Your thorough interview of Houellebecq reads as a journalistic tour de force. Anyone would be apprehensive of a two-day closed hearing with France’s most polemic author, but you two amiably bonded over punk rock music. Although last year, he stood you up on this very stage, here at the Cultural Services of the French Embassy, having yet again fallen victim to cough syrup ingestion, this time copiously washed down with champagne and oysters. But don’t you worry; as far as tonight is concerned I’m not going anywhere.

I can only assume the success of this interview has to do with your natural gift for human interaction, your spirit of freedom and spontaneity. You grew up in Paris in the 1970s, and as your close friend, confidant and partner in crime Courtney Smith remembers, it is hard to imagine a more liberated and enchanting environment for precocious children.

In Courtney’s own words, quite like a street performer, you would accost strangers with playful banter, ask trick questions and play practical jokes, to the raucous laughter of your less daring friends. In class you would often burst out with a hilarious non-sequitur but your irresistible charm made you impossible to punish. You were never intimidated; but always confident of your ability to beguile and to delight.
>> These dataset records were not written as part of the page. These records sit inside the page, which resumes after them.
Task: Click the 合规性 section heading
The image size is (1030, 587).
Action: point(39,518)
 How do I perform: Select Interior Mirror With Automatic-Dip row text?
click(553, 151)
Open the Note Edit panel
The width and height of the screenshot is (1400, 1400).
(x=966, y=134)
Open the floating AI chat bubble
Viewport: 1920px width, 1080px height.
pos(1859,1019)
A modern-day Marquise de Merteuil (only with a heart of gold), your cheek and irreverence emerge in your correspondence. Your insightful emails as Publisher of The Paris Review speak clearly about the person you are beneath the hard work and intellectual discipline. Your colleagues would easily have known whom they were from without your signature: they were quintessential Susannah — smart, modest, hilarious.

Here is a particular example, as recollected by Terry McDonell: you’re writing “sitting on my balcony at Chateau Marmont staring at a cypress and a 50 foot billboard, waiting for my eggs benedict. Smoggy heaven on earth.”

Your wit and courage go together with a psychological and intellectual acuity sharpened by the great minds you consistently engage with, intellectually and in your professional life.

You’ve worked along John F. Kennedy Jr. as a Senior Editor at George Magazine, and prior to that as Features Editor for the US launch of Marie Claire under the leadership of the extraordinary Bonnie Fuller. Your short-form interviews for the New York Times Magazine and Book Review introduced you to Norman Rush, Michael Ontaadje, Denis Johnson, William Trevor, and Thom Jones. In Paris, you organized readings at Shakespeare & Co, which included Olivia de Havilland reciting Tennessee Williams, Mavis Gallant excerpting her journals and New York Times writer Alan Riding interpreting Gertrude Stein.

For over three years now, you’ve been the Publisher of The Paris Review, crowning not only 30 years of affiliation, but a career dedicated to bringing the best of Paris to New York, and conversely promoting the best of French culture in the United States.

Your curiosity and love of France extends beyond Paris’ ring road; in this regard you’re more genuinely French than many of us! A keen French slang-enthusiast, you’ve traveled our regions and terroirs with a soft spot for Provence, the Southwest and even the lugubrious Perche Sarthois; your taste in food and wine is said to be as reliable as your literary intuition.

A founding and incredibly active Board Member of the Albertine Bookshop, you’ve been one of our most supportive friends and partners for the past four years. Your backing for the launch of the Albertine Prize was of invaluable help. You’re also a regular Jurist of the Translation Prize of the French-American Foundation for the best translation from French to English. For your sustained commitment to the shared goals and collaborative projects with the French Embassy, we are forever grateful.

Dear Susannah, your fine and thorough knowledge of French language and literature, your dedication to intellectual exchange between France and the United States, and your fervent enthusiasm make you the dream ambassador of French culture in New York. We truly are lucky to have you by our side to promote the French culture and art of living, which you not only advocate but also fully epitomize.

For all of these reasons, I’m glad to bestow this decoration upon a brilliant ally, and a dear friend.

Susannah Hunnewell, au nom du gouvernement français, je vous fais chevalier dans l’Ordre des Arts et des Lettres.